No seu actual território se formaram, em épocas distintas e com períodos de existência e índices de desenvolvimento e de autonomia diferenciados, os concelhos de Favaios e de Vilar de Maçada e o Couto de S. Mamede de Ribatua.

O estudo que hoje apresento baseia-se nos elementos referenciados no “Mapa do estado actual da Província de Trás-os-Montes”, elaborado por Columbano Pinto Ribeiro de Castro no ano de 1796, três anos antes nomeado Juiz demarcante desta Província para, no propósito anteriormente expresso pelo Abade Correia da Serra, conhecer as pessoas, as terras, o que em si encerram, o que produzem e do que são capazes, na “Memória académica em que se dá a descrição da província de Trás-os-Montes e se propõem os métodos para a sua reforma”, elaborada por José António de Sá, entre 1780 e 1781, na “Descrição económica do Território que vulgarmente se chama Alto Douro”, de Francisco Pereira Rebello da Fonseca e na “Memória Económico-Política de Trás-os-Montes”, atribuída a Medeiros Velho, dadas à estampa no dealbar do século XIX.

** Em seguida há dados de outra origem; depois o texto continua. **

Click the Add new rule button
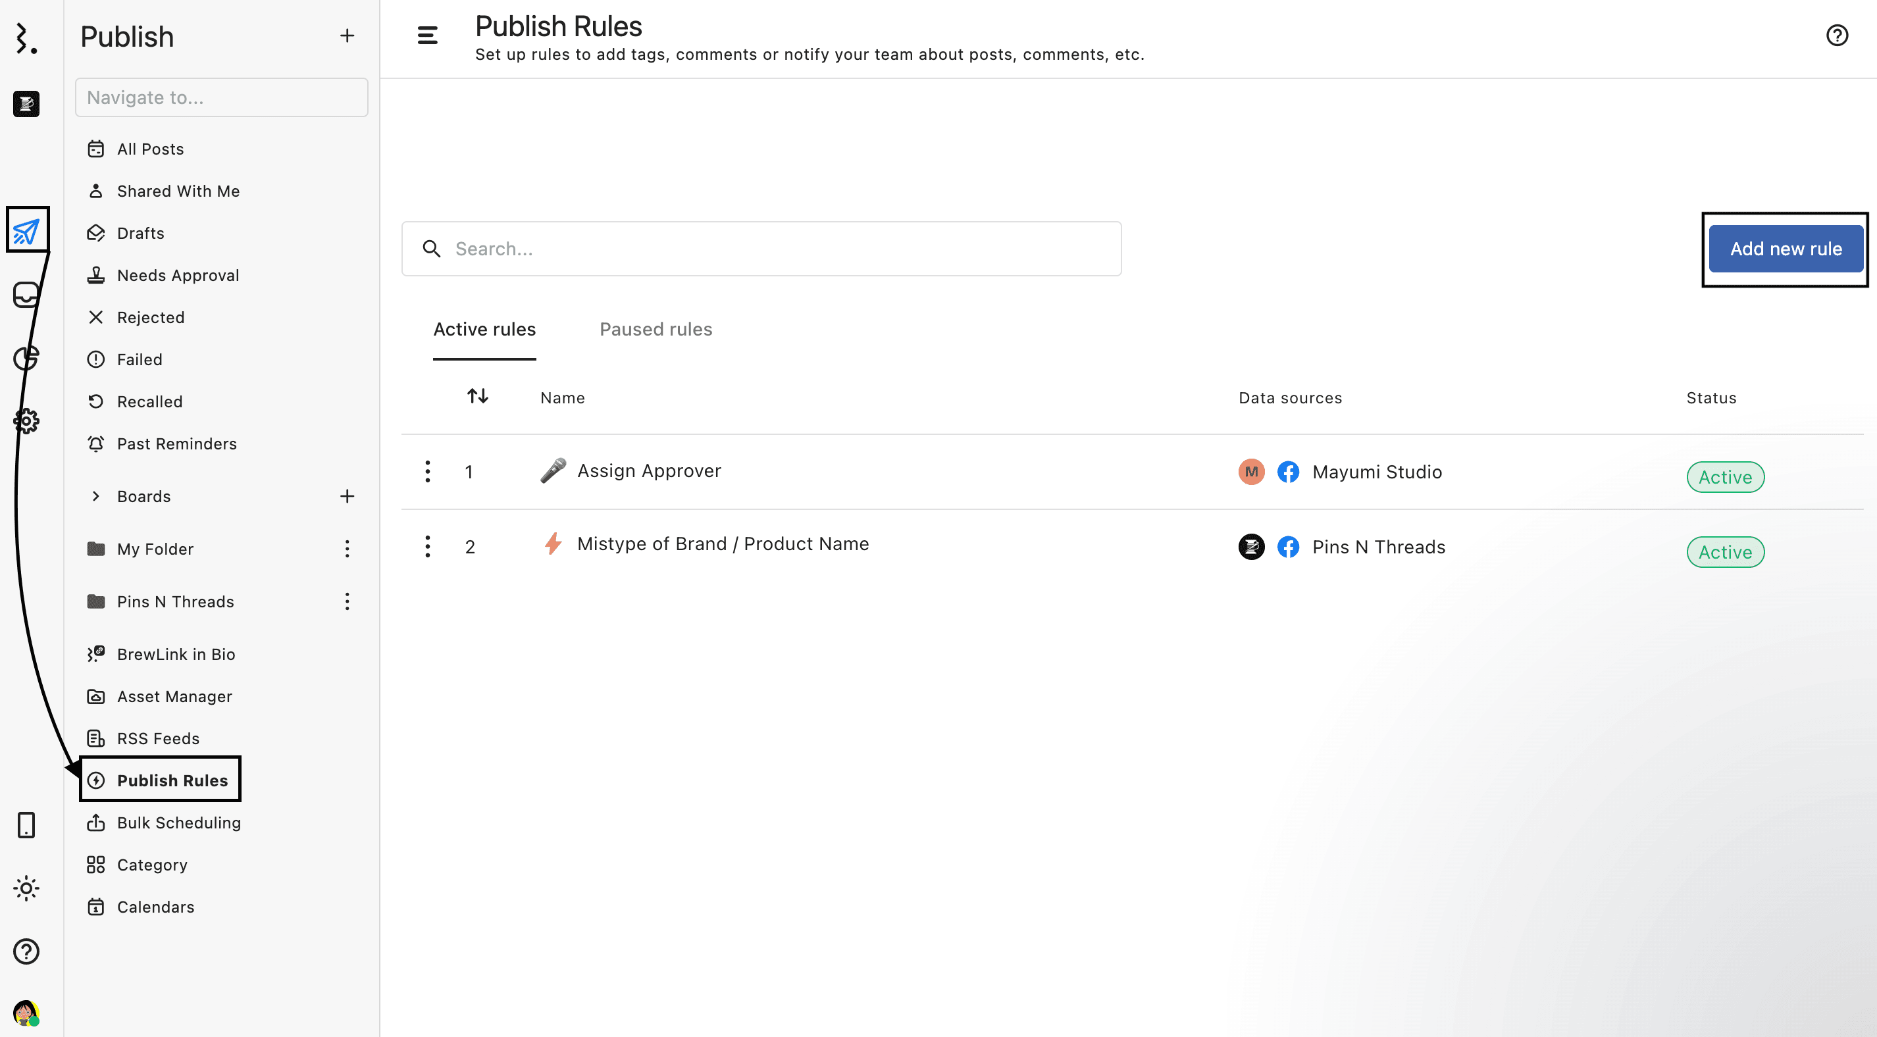(x=1785, y=249)
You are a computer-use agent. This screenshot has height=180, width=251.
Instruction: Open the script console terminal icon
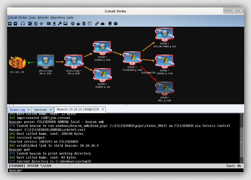point(89,24)
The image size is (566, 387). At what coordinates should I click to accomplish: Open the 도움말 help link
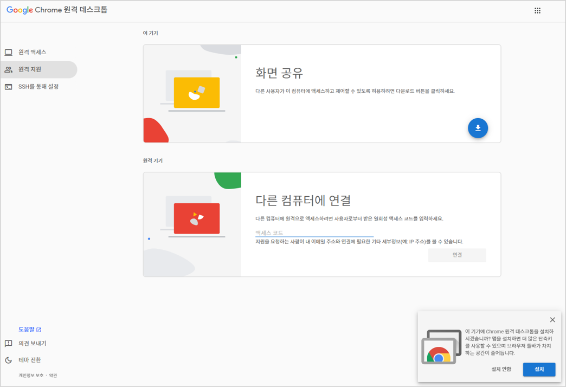click(x=27, y=329)
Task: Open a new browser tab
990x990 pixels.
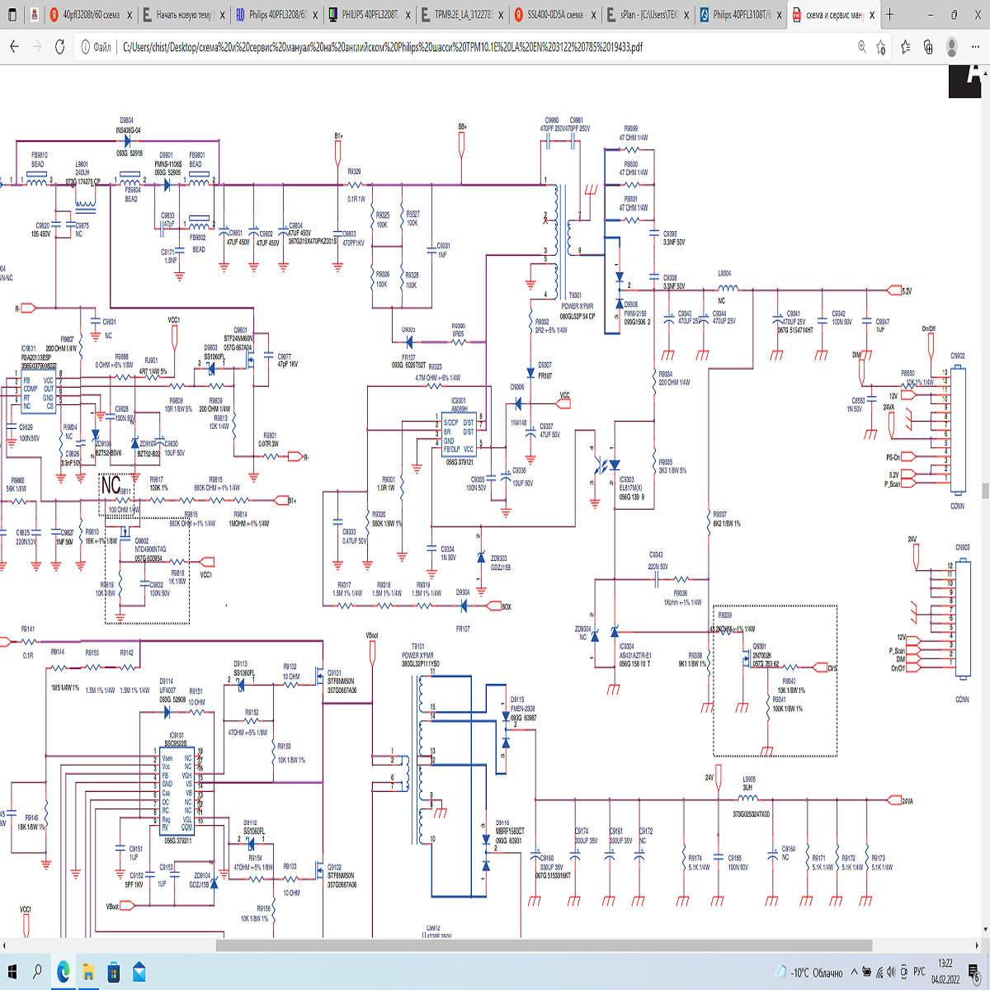Action: pyautogui.click(x=889, y=15)

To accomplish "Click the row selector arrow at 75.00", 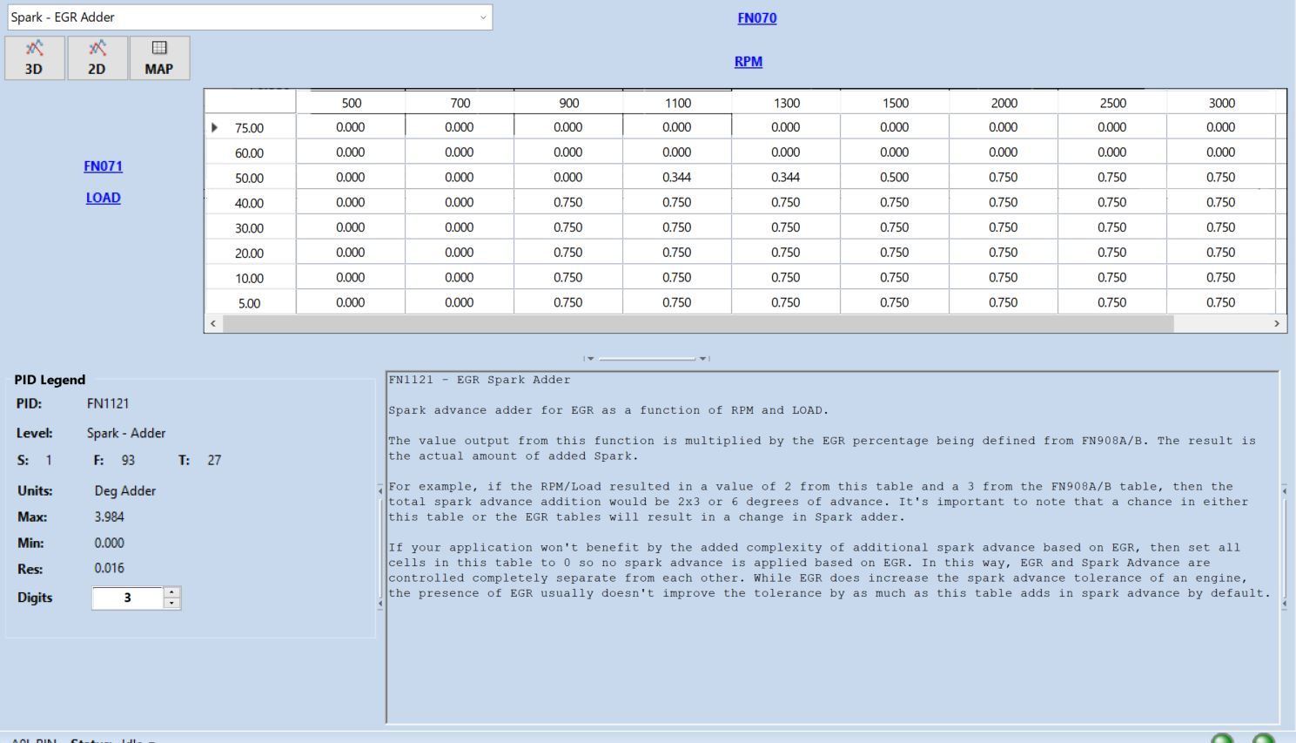I will (215, 128).
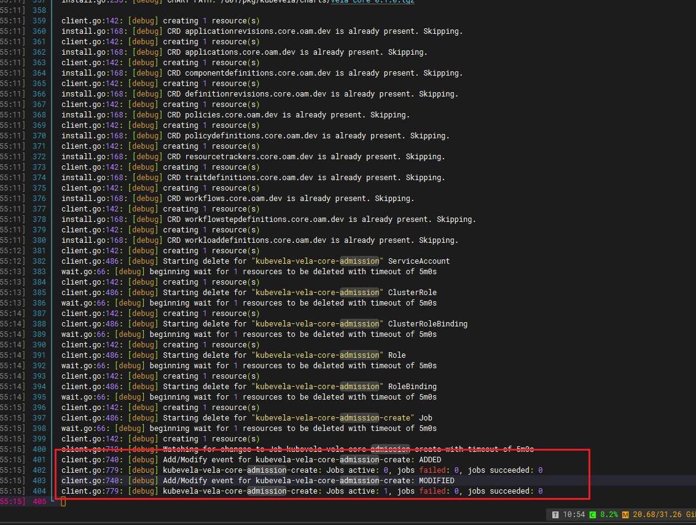Click the 10:54 clock in status bar
This screenshot has height=525, width=696.
tap(574, 515)
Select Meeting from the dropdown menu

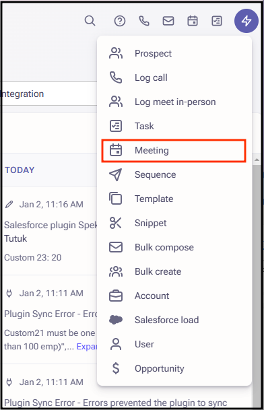pos(174,151)
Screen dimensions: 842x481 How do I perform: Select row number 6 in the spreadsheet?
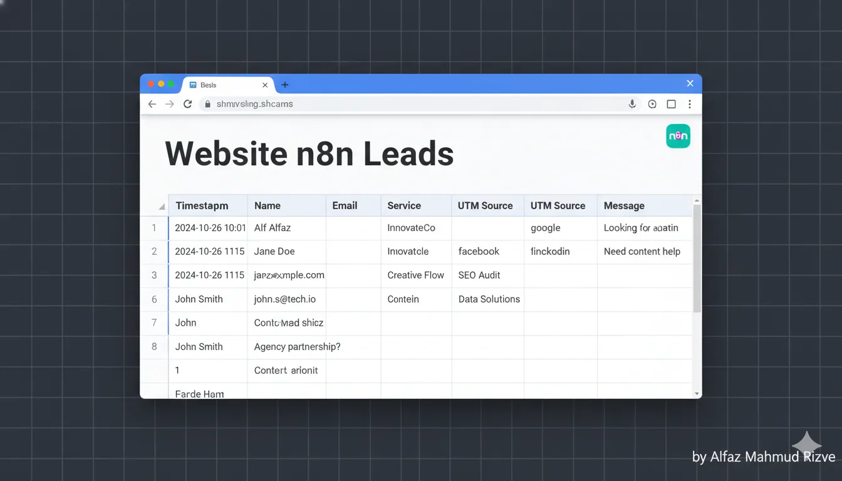pyautogui.click(x=154, y=299)
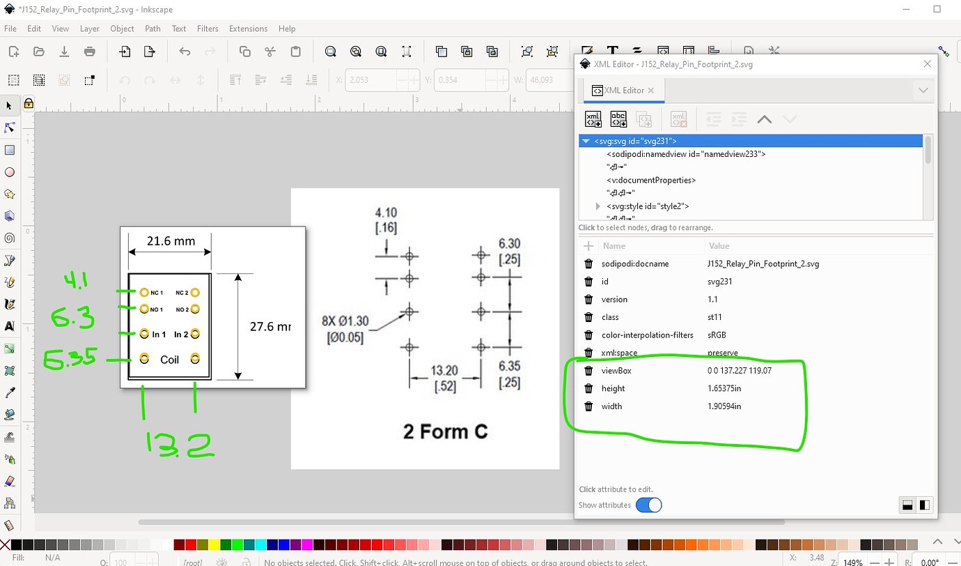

Dos vários quadros que acompanham estes estudos, será interessante atentar naquele que diz respeito à população do Concelho de Alijó em 1796 porque, ao indicar, terra a terra, o número de fogos, de moradores e das suas profissões, nos permite compreender as dinâmicas económicas e sociais de cada uma delas:

Numa análise muito rápida aos elementos apresentados, constatamos que Carlão disputaria, na época, com Alijó, a primazia entre as terras do Concelho: tinha mais fogos, mais almas, mais eclesiásticos, mais alfaiates e mais almocreves, o que poderia indicar algum dinamismo económico e social digno de realce; registava, por outro lado, a presença de 1 cirurgião (o outro encontrava-se no Franzilhal). Alijó, por sua vez, possuía mais lavradores que empregavam mais criados e mais criadas, mais sapateiros e o único ferrador existente no Concelho. Nesta altura, o Castedo demonstrava, igualmente, alguma dinâmica interna, tal como Presandães, que possuía um número de lavradores muito próximo do de Alijó e de Carlão.

Em termos de administração religiosa, as paróquias do Concelho: Alijó, Amieiro, Carlão e Castedo, apresentavam a seguinte organização e rendimento:

Como de pode verificar, Alijó era, sem grande surpresa, a paróquia que apresentava maior rendimento, seguida a grande distância pela paróquia de Castedo, com rendimento superior à de Carlão, o que não seria de supor, tendo em conta os dados do mapa anterior.

Comparando os mesmos dados: fogos, população e rendimento das paróquias que hoje constituem o Concelho de Alijó e que, em finais do séc. XVIII integravam outros concelhos, Sanfins do Douro, então pertencente ao termo de Vila Real, era a que possuía mais fogos (171), tinha mais almas (514), mais eclesiásticos (10), mais lavradores (80) e, juntamente com Favaios, mais ferreiros (4). A paróquia tinha o descomunal rendimento de 2.500:00 reis, fazendo jus ao seu estatuto de Abadia! Ao invés, Cova de Lobos era a terra com menos fogos (8) e menos moradores (21), seis dos quais lavradores, o mesmo número dos referenciados em Safres e Casas da Serra.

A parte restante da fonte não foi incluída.